> [Task prompt]
Retrieve every line from the records in which the word "Collapse" occurs.

Stored data
★ ★ ★
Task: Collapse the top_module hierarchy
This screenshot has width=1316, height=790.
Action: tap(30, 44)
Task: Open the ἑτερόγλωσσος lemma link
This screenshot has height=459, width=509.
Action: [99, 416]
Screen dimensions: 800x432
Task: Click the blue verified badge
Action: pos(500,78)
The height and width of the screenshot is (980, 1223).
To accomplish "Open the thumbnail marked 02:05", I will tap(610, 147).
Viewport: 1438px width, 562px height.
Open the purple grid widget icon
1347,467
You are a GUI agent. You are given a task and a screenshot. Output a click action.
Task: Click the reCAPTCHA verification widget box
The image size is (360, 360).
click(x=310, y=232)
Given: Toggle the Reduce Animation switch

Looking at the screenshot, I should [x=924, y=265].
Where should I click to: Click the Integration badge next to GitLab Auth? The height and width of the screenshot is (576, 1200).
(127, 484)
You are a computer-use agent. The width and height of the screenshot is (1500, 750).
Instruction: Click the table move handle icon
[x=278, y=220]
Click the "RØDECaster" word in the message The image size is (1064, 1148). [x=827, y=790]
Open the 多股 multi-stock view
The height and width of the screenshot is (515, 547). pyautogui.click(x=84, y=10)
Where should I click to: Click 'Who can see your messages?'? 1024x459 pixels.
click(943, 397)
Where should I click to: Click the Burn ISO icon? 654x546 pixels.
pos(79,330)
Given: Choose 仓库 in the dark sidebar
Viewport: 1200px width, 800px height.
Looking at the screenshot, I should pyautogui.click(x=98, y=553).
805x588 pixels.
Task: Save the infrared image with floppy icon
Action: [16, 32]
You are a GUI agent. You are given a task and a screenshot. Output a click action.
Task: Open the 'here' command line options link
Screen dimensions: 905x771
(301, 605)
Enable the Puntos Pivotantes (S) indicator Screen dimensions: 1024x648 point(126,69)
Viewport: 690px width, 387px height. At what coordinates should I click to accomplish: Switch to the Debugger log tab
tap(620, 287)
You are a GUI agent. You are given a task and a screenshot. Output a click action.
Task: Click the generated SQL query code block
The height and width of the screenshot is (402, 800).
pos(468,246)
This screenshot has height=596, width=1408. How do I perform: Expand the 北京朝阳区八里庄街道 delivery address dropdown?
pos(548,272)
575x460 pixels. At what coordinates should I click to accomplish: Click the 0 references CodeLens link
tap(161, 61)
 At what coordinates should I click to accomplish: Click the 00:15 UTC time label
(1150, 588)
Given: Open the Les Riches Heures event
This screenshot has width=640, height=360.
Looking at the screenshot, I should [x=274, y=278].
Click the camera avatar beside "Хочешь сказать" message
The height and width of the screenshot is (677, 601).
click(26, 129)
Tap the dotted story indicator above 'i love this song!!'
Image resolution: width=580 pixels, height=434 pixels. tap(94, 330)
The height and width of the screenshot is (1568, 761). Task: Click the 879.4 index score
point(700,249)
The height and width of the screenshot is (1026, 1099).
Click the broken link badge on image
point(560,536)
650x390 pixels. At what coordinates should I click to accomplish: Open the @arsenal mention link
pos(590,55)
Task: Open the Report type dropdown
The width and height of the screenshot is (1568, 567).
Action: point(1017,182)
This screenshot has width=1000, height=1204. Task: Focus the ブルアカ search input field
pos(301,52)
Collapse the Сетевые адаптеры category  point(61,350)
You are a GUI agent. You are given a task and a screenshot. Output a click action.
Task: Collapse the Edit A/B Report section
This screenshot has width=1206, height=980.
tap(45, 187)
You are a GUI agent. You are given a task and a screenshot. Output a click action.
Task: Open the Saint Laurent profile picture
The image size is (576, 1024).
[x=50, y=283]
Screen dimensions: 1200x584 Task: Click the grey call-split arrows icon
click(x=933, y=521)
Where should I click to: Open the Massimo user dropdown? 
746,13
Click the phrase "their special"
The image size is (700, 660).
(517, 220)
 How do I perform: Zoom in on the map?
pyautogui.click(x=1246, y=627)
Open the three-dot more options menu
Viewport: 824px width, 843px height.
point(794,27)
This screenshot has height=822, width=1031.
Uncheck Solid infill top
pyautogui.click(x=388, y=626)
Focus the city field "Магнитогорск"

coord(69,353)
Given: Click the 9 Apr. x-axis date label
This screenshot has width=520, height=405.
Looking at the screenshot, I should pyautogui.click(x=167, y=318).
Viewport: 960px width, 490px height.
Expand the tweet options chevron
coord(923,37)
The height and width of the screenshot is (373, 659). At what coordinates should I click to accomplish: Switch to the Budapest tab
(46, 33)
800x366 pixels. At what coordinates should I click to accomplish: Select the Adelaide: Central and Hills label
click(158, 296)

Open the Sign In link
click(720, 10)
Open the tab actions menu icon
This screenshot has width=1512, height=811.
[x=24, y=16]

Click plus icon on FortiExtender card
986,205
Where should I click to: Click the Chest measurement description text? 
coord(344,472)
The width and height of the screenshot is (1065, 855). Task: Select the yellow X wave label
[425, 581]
★ ★ ★
> [Reply]
Task: Collapse the top_module hierarchy
Collapse the Сетевые адаптеры category  point(61,350)
Task: Collapse the Edit A/B Report section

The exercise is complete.